- The problem is to identify whether a network connection is good or malicious.
- We are building a predictive model distinguishing intrusions or attacks from normal connections.
- The data set contains nine weeks of TCP dump data peppered with multiple attacks.
- Each connection is labelled as 'normal' or as the attack type.
We will use 3 data sets for training and testing:
- kddcup.data - Full data set
- kddcup.data_10_percent - 10% subset of the full data set
- corrected - Test data with labels
The data sets can be downloaded at http://kdd.ics.uci.edu/databases/kddcup99/kddcup99.html.
Since our data set does not have headers, we will be using an additional file to extract column names and attack type names for the training data set:
- kddcup.names - List of features (column names) and attack types
We started by loading and preprocessing the data. While preprocessing the data, we had to consider the categorical features, scale numeric features and make sure that we had the same categorical columns for both the training and test data sets. One thing that we observed was that the data set had many redundant rows. We dropped such redundant rows. We also checked for any missing values and converted the mutli-class connection types to binary labels.
Then, we did some exploratory analysis on the data. We found out that the number of normal connections significantly dominated the attacks. Thus there was a class imbalance. This made us not rely on accuracy alone for gauging the goodness of a model. We plotted some histograms to observe the distribution of numeric attributes in the data and find how those features were correlated to the target variable. The other thing that we concluded was that we had to be careful about false negatives in the system. All these conclusions made us choose the Area Under Curve as a reliable metric for our the models.

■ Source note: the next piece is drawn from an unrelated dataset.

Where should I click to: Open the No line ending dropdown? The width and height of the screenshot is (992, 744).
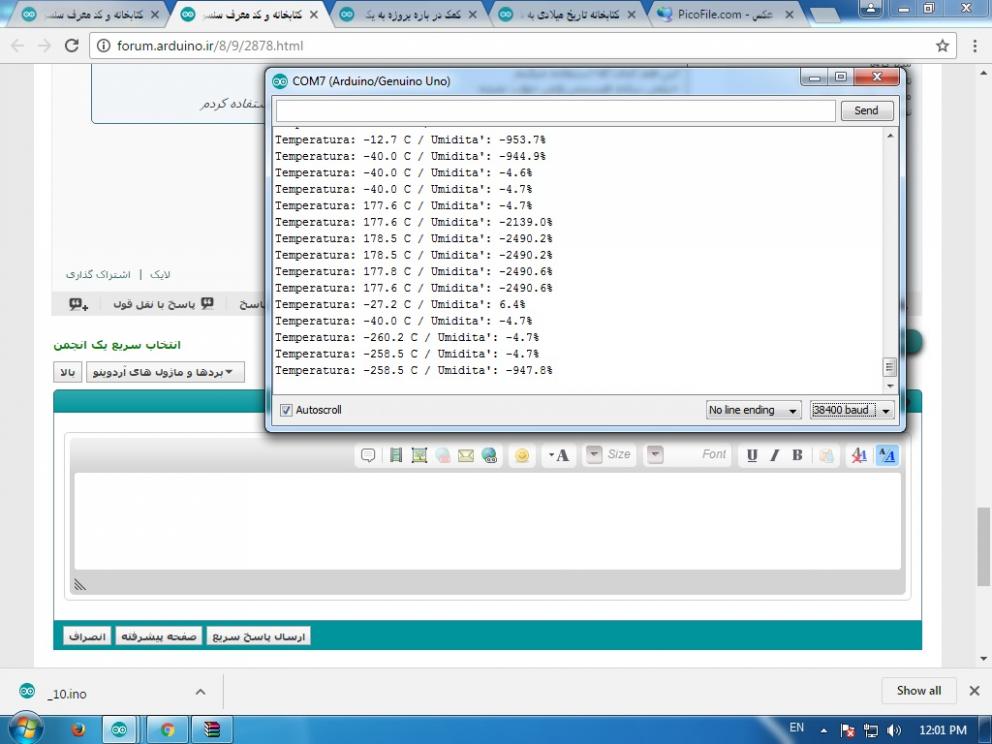pos(753,410)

We trained 5 different classifiers of which Random Forest, Gradient Boosting and Multi Layer Perceptron gave us the best results. These models gave a high Area Under Curve (0.95) and were able to minimize the false negative rate. We figured out the feature importances of Random Forest and Gradient Boosting which led to the conclusion that basic TCP features and network traffic features were the most important features.

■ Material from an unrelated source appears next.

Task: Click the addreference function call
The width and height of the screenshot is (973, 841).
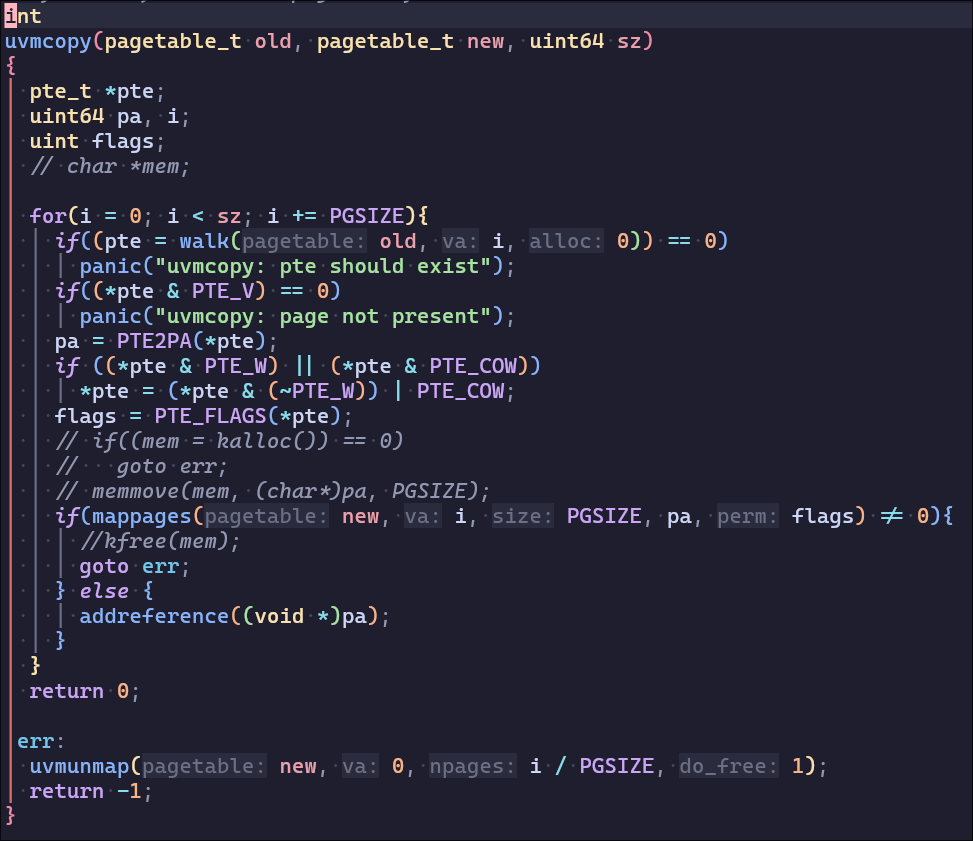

Most notably the 'count' value which was the number of connections to the same host as the current connection in the past two seconds. Two very notable features were same_srv_rate which denotes the % of connections to the same service, and diff_srv_rate which denotes otherwise. Another very important feature was src_bytes attribute, which denotes the number of bytes transferred from the source to destination was also notable.
We then tried to tweak those models by tuning its parameters and testing them for different values which did not show much significant improvements in results. At this point, Random Forests is the best performer, but in the long term for more incoming data and eager learning, multi layer perceptron would be more robust due to it's ability to recognize even complex underlying patterns.